Ini ide sekularisasi yang menjauhkan generasi anak bangsa dari nilai-nilai agama. Ide atau wacana ini bertentangan dengan Pancasila, UUD 1945, dan tujuan pendidikan nasional yang sangat menekankan nilai-nilai pendidikan agama di sekolah. Kami menolak tegas wacana ini," tegas Ketua Departemen Pendidikan dan Dakwah Pemuda Muslimin Indonesia Habib Fathan Ibrahim dalam keterangan pers, Jumat (2/8).

Padahal, kata Habib, saat ini bangsa Indonesia tengah konsentrasi untuk bersama-sama memperkuat dan mengefektifkan materi/muatan pendidikan agama di sekolah-sekolah. Sehingga mampu membentuk siswa didik yang beriman, bertakwa, dan berakhlak mulia sebagaimana amanat Pasal 31 UUD 1945 dan UU Sisdiknas.

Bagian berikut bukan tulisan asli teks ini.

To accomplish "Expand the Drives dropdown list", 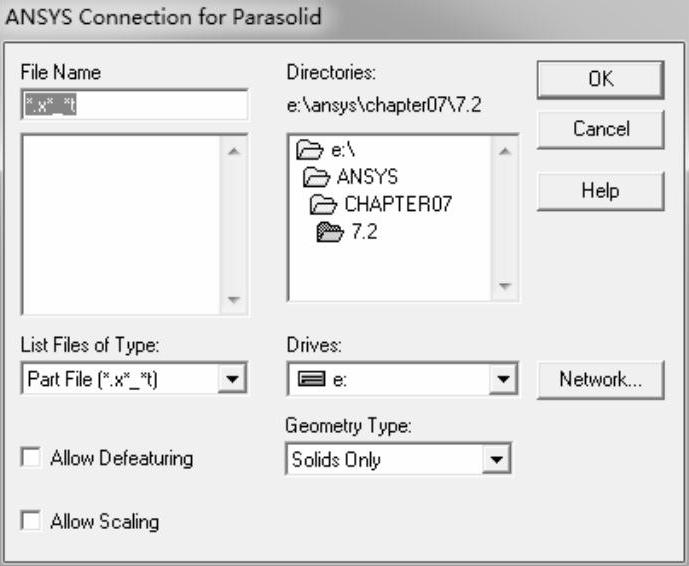I will coord(503,380).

Pemuda Muslimin jelas menegaskan pentingnya pendidikan agama dalam hal ini pendidikan agama Islam. Salah satunya dengan memperbaiki kurikulum yang menekankan peningkatan akhlakul karimah dengan menonjolkan keteladanan Nabi Muhammad SAW. Bukan malah menghapusnya dari sekolah.

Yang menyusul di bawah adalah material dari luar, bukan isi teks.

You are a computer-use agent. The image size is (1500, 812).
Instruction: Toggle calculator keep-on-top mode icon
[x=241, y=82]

Habib menambahkan, RUU ini juga digagas dan ditunggu berbagai ormas keagamaan karena muatannya yang positif dan konstruktif. Karena itu, wacana penghapusan pendidikan agama di sekolah, bertolak belakang dengan semangat kebangsaan Indonesia. Pengusul dinilai tidak memahami semangat nasionalisme Indonesia yang relijius dengan agama sebagai sumber keyakinan, nilai, dan pembentuk karakter generasi bangsa.

Hal itu jelas termaktub dalam Pancasila dan UUD 1945: Sila pertama Pancasila, Pasal 29 UUD tentang Hak Beragama, Pasal 31 UUD tentang Pendidikan Nasional," tegasnya.

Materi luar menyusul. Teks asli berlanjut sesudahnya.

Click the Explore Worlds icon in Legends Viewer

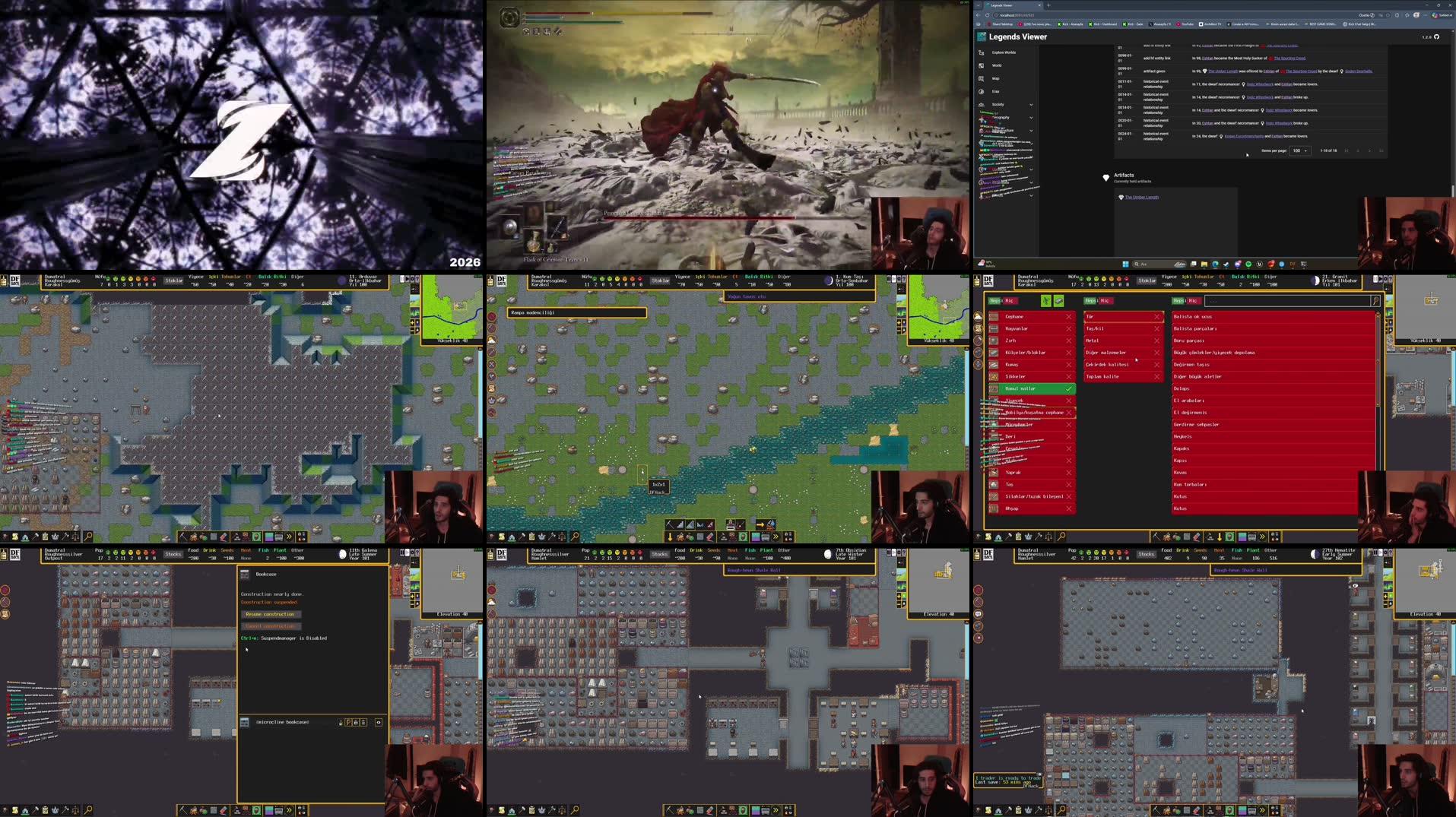pyautogui.click(x=981, y=52)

Bahkan, Ketua Departemen Pendidikan dan Dakwah ini lebih menyayangkan alasan yang dijadikan dasar menghapus pendidikan agama di sekolah, yaitu dianggap menyebabkan perpecahan di antara siswa serta maraknya politik identitas, radikalisme, dan intoleransi. Habib Fathan menegaskan, pemikiran tersebut sangat berbahaya dan kental dengan sekularisasi yang bertentangan dengan Pancasila dan konstitusi.

Pemahamannya salah kaprah dan menjurus pada fobia terhadap agama. Saya kira wacana ini tidak boleh dikembangkan, Pemerintah khususnya Kementerian Pendidikan dan Kementerian Agama harus bersikap sangat tegas menghentikan wacana ngawur yang kebablasan ini," tutup Habib Fathan.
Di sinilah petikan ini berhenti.